== Document ==
Sunday 28 December, 2008

Terrorism and the Elections

The failure of the BJP to notch up a victory in Delhi has started a lively political debate in India regarding the electoral marketability of the "issue" of terrorism. Some have argued that, much like that of Madrid train bombings of 2004, the impact of the Mumbai terrorist attack of 26/11 on Indian voters has been transformational. It has been suggested that terrorism has been elevated to a "national issue", which is an euphemistic way of saying that the people of India refuse to see it any longer as a communal issue and refuse to believe any particular political party is any more serious about dealing with it than any other.

This pipe dream of the English language press has been played up no end, with newspaper after newspaper effectively congratulating the voters of Delhi for rejecting the "communal" BJP in favour of the secular Congress. The message was so shrill that a version of this was picked up by the BBC and the Associated Press, but not before the Indian liberals had carefully inserted the words "Hindu Nationalist" before the BJP and had made sure to remind the world that the Congress was "the party of Mahatma Gandhi". One wonders why no newspaper ever reminds African Americans that the Republican Party is "the party of Abraham Lincoln".

Back home, the Oracle opines that this might be a case of reading too much into a small state election. Delhi, after all, is the smallest of the four heartland states that went to elections and the personal popularity of Sheila Dikshit, her focus on state issues and the highly informed electorate of Delhi (which can discern State and Central government powers/concerns very easily) played a huge part in the outcome. The BJP certainly has reasons to worry, after whittling away a healthy pre-election lead; and then losing dismally in the immediate aftermath of a "spectacular" terrorist attack.

But not too many! If you look carefully at the electoral history of India, you will notice that major events have, of themselves, rarely proved to change public opinion overnight. What one needs is time... time for a political party to build a political campaign around the event. In the case of Delhi, this is precisely what the BJP lacked... enough time to make political capital over the Mumbai terrorist attacks. A simple example of this phenomenon would be the following: the burning of the Sabarmati express did not have an immediate effect on electoral outcomes in Gujarat. In fact, the Congress won handsomely in several small, local elections held after the Godhra incident, leading at least one senior Congress leader to say smugly: The Congress has swept all the elections in Gujarat pre-Godhra and post-Godhra. If Narendrabhai had not crisscrossed Gujarat on his Gaurav Yatra, or if VHP cadres had not campaigned in the tribal areas of Gujarat wearing tee-shirts with the message "क्या आप गोधरा को भूल सकते हैं ?", the outcome might well have been different. Kandhmahal would be another case in point, where the BJP made very little impact in local body elections despite the highly publicized communally charged situation on the ground. Again, the BJP hardly campaigned in Kandhmahal on the issue of Hindutva.
===
== Information shown ==
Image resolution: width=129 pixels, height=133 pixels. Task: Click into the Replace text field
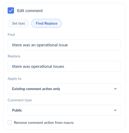[x=64, y=66]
===
Given instruction 1 =
Rewrite the post on terrorism and the elections from "Sunday 28 December, 2008" up to and including "than any other.", substituting "Bombay" for "Mumbai".
Given instruction 2 =
Name every person the post on terrorism and the elections mentions by name.
Given instruction 3 =
Answer these questions about the post on terrorism and the elections:
(a) Which two news organizations picked up a version of the message from the English language press?
(b) According to the post, which is the smallest of the four heartland states that went to elections?
(c) On what yatra did Narendrabhai crisscross Gujarat?
The material has no connection to the post on terrorism and the elections.

Complete answer 1 =
Sunday 28 December, 2008

Terrorism and the Elections

The failure of the BJP to notch up a victory in Delhi has started a lively political debate in India regarding the electoral marketability of the "issue" of terrorism. Some have argued that, much like that of Madrid train bombings of 2004, the impact of the Bombay terrorist attack of 26/11 on Indian voters has been transformational. It has been suggested that terrorism has been elevated to a "national issue", which is an euphemistic way of saying that the people of India refuse to see it any longer as a communal issue and refuse to believe any particular political party is any more serious about dealing with it than any other.

Complete answer 2 =
Sheila Dikshit
Mahatma Gandhi
Abraham Lincoln
Narendrabhai

Complete answer 3 =
(a) The BBC and the Associated Press
(b) Delhi
(c) The Gaurav Yatra